Shape of the World Review

More than maybe any game I've ever played, Shape of the World is incredibly difficult to write about. Everything, EVERYTHING, about it is based on your personal experiences. How are you feeling at the time? How's your sound system? How's your TV? Did you have a good day today? Do you have synesthesia? How was your dinner? 

I've played walking simulators before but even for some of the more abstract and surreal games like Dear Esther, I knew how to talk about them and which people I'd offer them as a recommendation. They're an established genre by now, an evolution of the adventure game that's got a great focus on story and experience above anything else. I don't need to talk about it like it's something you've never heard of. 

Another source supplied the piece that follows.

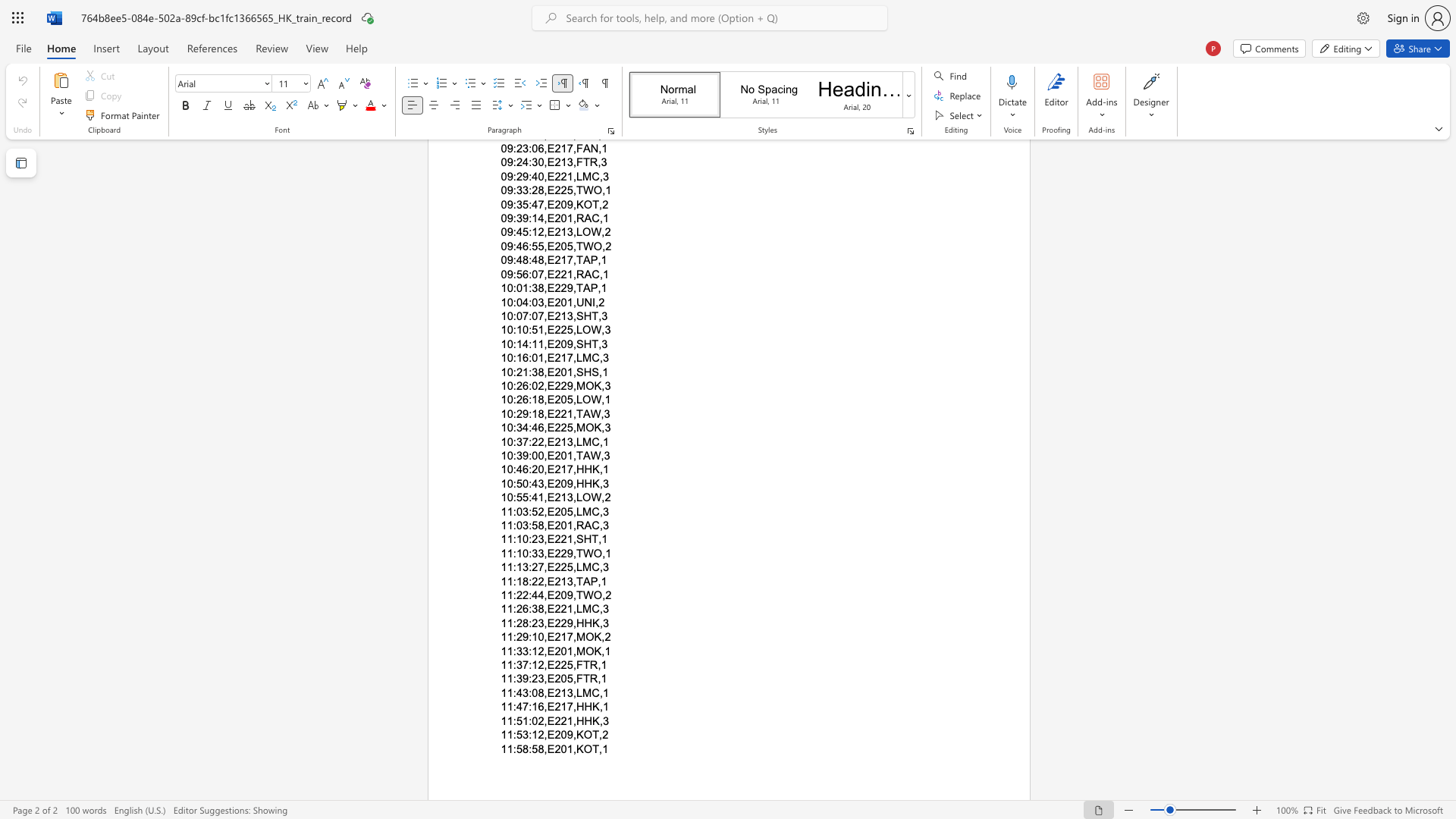 This screenshot has height=819, width=1456. Describe the element at coordinates (544, 595) in the screenshot. I see `the subset text ",E209,TWO," within the text "11:22:44,E209,TWO,2"` at that location.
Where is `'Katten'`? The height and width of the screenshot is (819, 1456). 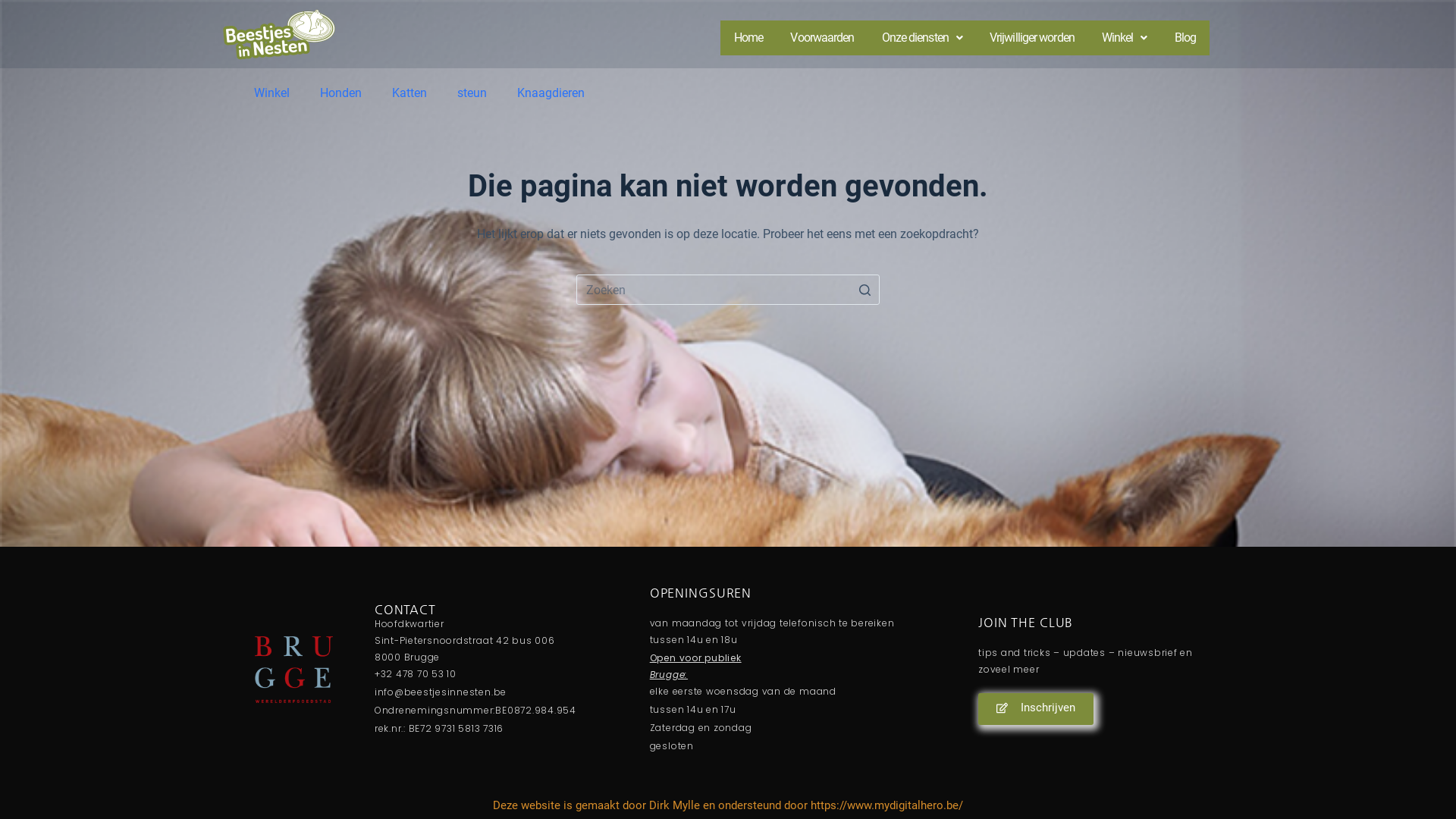 'Katten' is located at coordinates (409, 93).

But have you ever played a game like this that's so focused on just.... going forward without a goal? That's a bit disingenuous because there is a goal, of course, and that goal is to get to the next triangle gate, but you have to think about what it is that propels you. It's not story. It's barely a goal, it's really just.... the feeling of going through the world. The way it evolves. The way life sprouts around you and the colors evolve. The joy you get from planting a seed. 

Shape of the World is a game that 's all about experience. It can be beaten in a couple of hours, but the driving soundtrack, the feeling of exploration, the fact you feel like you don't know what might be around the next corner, it all adds to something that I found incredibly engaging and propulsive. Each new gate was something I wanted to reach, each new shift in the environment created something I was happy to experience. I started playing it one day and just kept telling my girlfriend "one more gate...." And she was engaged along with me as we explored the world – there was just something about it all that kept the both of us watching along the way. 

It's only worth it if you can let yourself wrapped up in the experience of a game, less about finding a story or a hidden lore, and more about the beauty of the music and visuals coming together. As you walk, the world seems to spring up around you. Trees come up around you, or you can plant your own, reshaping the world as you see fit. It creates this odd dynamic where you are affected by the world you inhabit, but also have the power to reshape it. Even the things you can plant change as you go between zones, and it feels seamless – you're not planting trees in the cave, you're planting stalagmites. Millions of years of change normally, and you can just create your own in a second. 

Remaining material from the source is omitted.